While we dismantled the concept of data storage decades ago, work is underway to gradually increase the amount of data we can store, the speed and ease with which it can be delivered, and the level of security of its storage. Each era of computer development has come with its own primary data storage medium, gradually rendering the one that came before it obsolete, despite the importance of these old-fashioned computer accessories.
Punched cards
Hollerith, looking for a more practical way to compile mountains of census data, developed a device that could read the information via paper cards with holes in them. Each punch card was covered in rows of data points, with holes punched to indicate which data point was active. Hollerith’s machine ran these cards, recording the perforations in a way not unlike the scores played by a carnival organ. This has exponentially simplified the process of compiling information. While Hollerith’s initial invention was intended for just this purpose, when computing took hold in the 1950s, his punch cards became a means of storing and retrieving information, widely popularized by one of IBM’s revolutionary inventions.
Cassettes
These coils would be loaded with a magnetic tape on which a series of tones would be recorded via a magnetizing electrical signal. The tones, once analyzed by another computer, could be translated into binary code, which could then be read as simple information. Cassettes worked in the same way, with the tapes in question being loaded with magnetic tape and recorded in the same way. You can plug a tape recorder into your Commodore 64 computer, run a save command, and the computer will record the tones needed to save your information to the tape. Because cassette tapes were so readily available, thanks to their ubiquity in the music industry, they were a cheap and abundant means of data storage.
Floppy disks
Floppy disks emerged as a method of data storage in the late 1960s and early 1970s, eventually becoming the dominant choice thanks to their compact size and cheap price. A single disk could hold approximately 80 KB of data and was read through a dedicated 8-inch floppy disk drive. Data could be read and written to the disk surface, but the disks were fragile. In 1984, Apple’s Macintosh computer popularized a new floppy disk format, which was reduced in size to 3.5 inches. The disk was encased in a thicker plastic shell, which had a sliding metal flap to protect the disk’s writable surface, and could store 1.4 MB of data.
CD-ROM
The original CD-ROMs (short for Read-Only Memory) were plastic discs with one side covered in tiny pits coded with data read by a laser. It was ideal for storing information, with a capacity of over 600 MB, but it could not be saved with new information, unlike magnetic storage devices. This problem was solved in the 90s with the development of CD-Recordable, CD-R for short, which replaced the pits with a special dye layer.
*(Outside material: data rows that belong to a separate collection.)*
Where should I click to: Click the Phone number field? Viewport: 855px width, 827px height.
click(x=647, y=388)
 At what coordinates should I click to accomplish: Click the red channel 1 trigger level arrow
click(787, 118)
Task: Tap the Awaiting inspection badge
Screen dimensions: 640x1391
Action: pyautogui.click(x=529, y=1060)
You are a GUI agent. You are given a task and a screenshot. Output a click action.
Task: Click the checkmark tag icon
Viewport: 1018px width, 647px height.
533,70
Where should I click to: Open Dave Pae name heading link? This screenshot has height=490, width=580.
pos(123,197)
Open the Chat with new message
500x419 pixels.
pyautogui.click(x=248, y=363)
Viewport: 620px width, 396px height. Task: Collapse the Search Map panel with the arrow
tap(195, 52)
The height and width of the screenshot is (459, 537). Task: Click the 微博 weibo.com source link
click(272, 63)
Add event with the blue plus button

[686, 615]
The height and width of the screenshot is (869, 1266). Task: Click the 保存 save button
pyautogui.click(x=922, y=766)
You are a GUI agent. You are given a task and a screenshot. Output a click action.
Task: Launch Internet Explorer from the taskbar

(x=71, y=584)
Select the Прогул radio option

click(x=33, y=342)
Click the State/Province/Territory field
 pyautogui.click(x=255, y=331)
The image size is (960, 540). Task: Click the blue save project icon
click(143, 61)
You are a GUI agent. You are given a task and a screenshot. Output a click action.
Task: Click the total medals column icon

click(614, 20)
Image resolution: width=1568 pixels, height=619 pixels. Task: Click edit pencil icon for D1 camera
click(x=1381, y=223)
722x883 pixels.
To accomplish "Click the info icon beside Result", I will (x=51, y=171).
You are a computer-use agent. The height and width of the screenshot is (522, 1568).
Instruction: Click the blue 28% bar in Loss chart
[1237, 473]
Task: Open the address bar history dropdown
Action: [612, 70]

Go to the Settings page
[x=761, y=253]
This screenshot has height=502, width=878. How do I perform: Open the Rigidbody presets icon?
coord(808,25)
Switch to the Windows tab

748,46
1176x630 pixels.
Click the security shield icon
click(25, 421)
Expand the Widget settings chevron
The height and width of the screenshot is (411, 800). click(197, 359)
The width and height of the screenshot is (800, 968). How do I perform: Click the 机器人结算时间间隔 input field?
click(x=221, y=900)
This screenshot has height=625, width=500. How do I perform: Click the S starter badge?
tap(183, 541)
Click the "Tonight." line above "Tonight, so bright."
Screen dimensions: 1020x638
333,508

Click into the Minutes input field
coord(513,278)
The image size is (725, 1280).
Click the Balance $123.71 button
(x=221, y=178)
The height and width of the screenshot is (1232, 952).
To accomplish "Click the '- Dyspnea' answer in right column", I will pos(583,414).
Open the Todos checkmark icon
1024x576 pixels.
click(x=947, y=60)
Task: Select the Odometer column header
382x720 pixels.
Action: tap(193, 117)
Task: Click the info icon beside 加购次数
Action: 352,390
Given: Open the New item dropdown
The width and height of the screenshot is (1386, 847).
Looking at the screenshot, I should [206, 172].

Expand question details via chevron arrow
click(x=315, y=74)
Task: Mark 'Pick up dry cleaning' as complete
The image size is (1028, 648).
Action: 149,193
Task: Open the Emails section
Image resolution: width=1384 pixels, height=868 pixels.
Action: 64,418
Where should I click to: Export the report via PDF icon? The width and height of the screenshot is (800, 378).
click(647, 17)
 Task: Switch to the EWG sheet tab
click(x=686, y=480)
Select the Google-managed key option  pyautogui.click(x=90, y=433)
The chemical composition of this light-sensitive layer could be changed by the disc player’s laser in a process commonly called “engraving.” The process could only run once on a typical CD-R, but this problem was solved with the introduction of rewritable CDs, or CD-RWs. Compact discs became the format of choice for saving data and distributing commercial programs until the early 2000s, further bolstered by the release of higher capacity DVDs and Blu-Rays.
USB sticks
USB drives were introduced in the late 1990s. These early drives contained a small circuit board that, when connected to a computer via its USB socket, allowed data to be moved between the computer’s hard drive and the flash drive’s memory. The first USB drives only offered 8MB of storage space, but this increased to 1GB within a few years, thanks to better components, making it a popular medium for handling large amounts of data. Even though cloud storage is popular today and USB drives no longer seem essential, they still come in different sizes and capacities for simple and convenient data storage.